Les autorités israéliennes utilisent l’accès à l’eau comme une « arme » contre la population gazaouie, en la privant de cette ressource essentielle dans le cadre d’une « campagne punitive collective », dénonce un rapport de Médecins sans frontières (MSF). Selon des données de l’ONU, de l’Union européenne et de la Banque mondiale, Israël a détruit ou endommagé près de 90 % des infrastructures d’eau et d’assainissement, notamment les usines de dessalement, les forages, les canalisations et les réseaux d’égouts. Dans le même temps, ses troupes ont bloqué de manière constante l’entrée des équipements liés à l’eau dans le territoire palestinien. En mars 2026, MSF fournissait plus de 5,3 millions de litres d’eau par jour, l’équivalent des besoins minimum de plus de 407 000 personnes, soit environ un habitant sur cinq. Mais les ordres de déplacement imposés par l’armée israélienne ont empêché ses équipes d’accéder à des zones où elles procuraient de l’eau à des centaines de milliers de personnes. En outre un tiers des demandes de l’ONG pour faire entrer des unités de dessalement, des pompes, du chlore et d’autres produits de traitement de l’eau, des réservoirs, des répulsifs anti-insectes ou des latrines « ont été refusées ou sont restées sans réponse ». Et de conclure : entre destruction d’infrastructures et obstacles à l’approvisionnement, « la privation délibérée d’eau infligée aux Palestiniens fait partie intégrante du génocide perpétré par Israël ».

Un rapport publié sous l’égide du Conseil norvégien pour les réfugiés montre que les colons et les soldats israéliens utilisent de plus en plus le harcèlement sexuel pour accélérer le nettoyage ethnique des Palestiniens.
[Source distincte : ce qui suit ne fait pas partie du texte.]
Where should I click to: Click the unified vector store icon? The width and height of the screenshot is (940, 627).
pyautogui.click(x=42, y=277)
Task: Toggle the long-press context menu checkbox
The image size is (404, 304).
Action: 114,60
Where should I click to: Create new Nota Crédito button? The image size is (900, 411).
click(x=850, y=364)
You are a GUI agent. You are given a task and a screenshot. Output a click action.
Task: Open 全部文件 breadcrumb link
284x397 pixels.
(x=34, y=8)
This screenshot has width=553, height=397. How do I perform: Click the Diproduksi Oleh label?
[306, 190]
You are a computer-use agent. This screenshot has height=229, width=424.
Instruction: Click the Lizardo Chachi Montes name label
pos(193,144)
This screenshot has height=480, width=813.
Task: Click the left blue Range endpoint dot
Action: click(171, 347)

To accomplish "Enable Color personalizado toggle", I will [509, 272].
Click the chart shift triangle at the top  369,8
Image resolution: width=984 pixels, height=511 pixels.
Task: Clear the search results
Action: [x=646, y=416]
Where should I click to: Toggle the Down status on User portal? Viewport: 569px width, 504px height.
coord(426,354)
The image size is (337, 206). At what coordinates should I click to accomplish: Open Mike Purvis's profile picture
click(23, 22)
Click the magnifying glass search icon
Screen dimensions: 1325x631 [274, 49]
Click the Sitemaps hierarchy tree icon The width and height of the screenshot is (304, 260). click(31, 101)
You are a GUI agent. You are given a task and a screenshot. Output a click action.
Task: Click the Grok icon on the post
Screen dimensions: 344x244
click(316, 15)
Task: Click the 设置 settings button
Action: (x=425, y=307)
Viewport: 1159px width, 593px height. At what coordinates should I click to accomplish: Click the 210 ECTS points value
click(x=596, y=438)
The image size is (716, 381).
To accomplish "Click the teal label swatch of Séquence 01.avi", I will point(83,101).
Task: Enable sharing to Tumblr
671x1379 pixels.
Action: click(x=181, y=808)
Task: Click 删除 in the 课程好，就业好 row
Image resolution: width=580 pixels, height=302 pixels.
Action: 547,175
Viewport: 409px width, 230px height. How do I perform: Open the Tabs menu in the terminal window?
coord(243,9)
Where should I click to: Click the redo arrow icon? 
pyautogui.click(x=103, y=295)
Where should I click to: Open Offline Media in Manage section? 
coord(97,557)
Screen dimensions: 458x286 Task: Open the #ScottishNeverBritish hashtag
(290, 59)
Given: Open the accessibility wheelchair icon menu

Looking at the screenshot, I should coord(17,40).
L’intérêt de ce document accablant, intitulé Violences sexuelles et déplacements forcés en Cisjordanie, n’est pas seulement de rappeler les effets de la colonisation et de l’occupation sur les populations palestiniennes mais aussi de mettre en lumière le type de violence, sexiste et sexuelle, opérée par les colons israéliens. À noter que ces derniers n’ont pas hésité à filmer « leurs exploits » et à poster ensuite des vidéos sur les réseaux sociaux. Une infamie de plus…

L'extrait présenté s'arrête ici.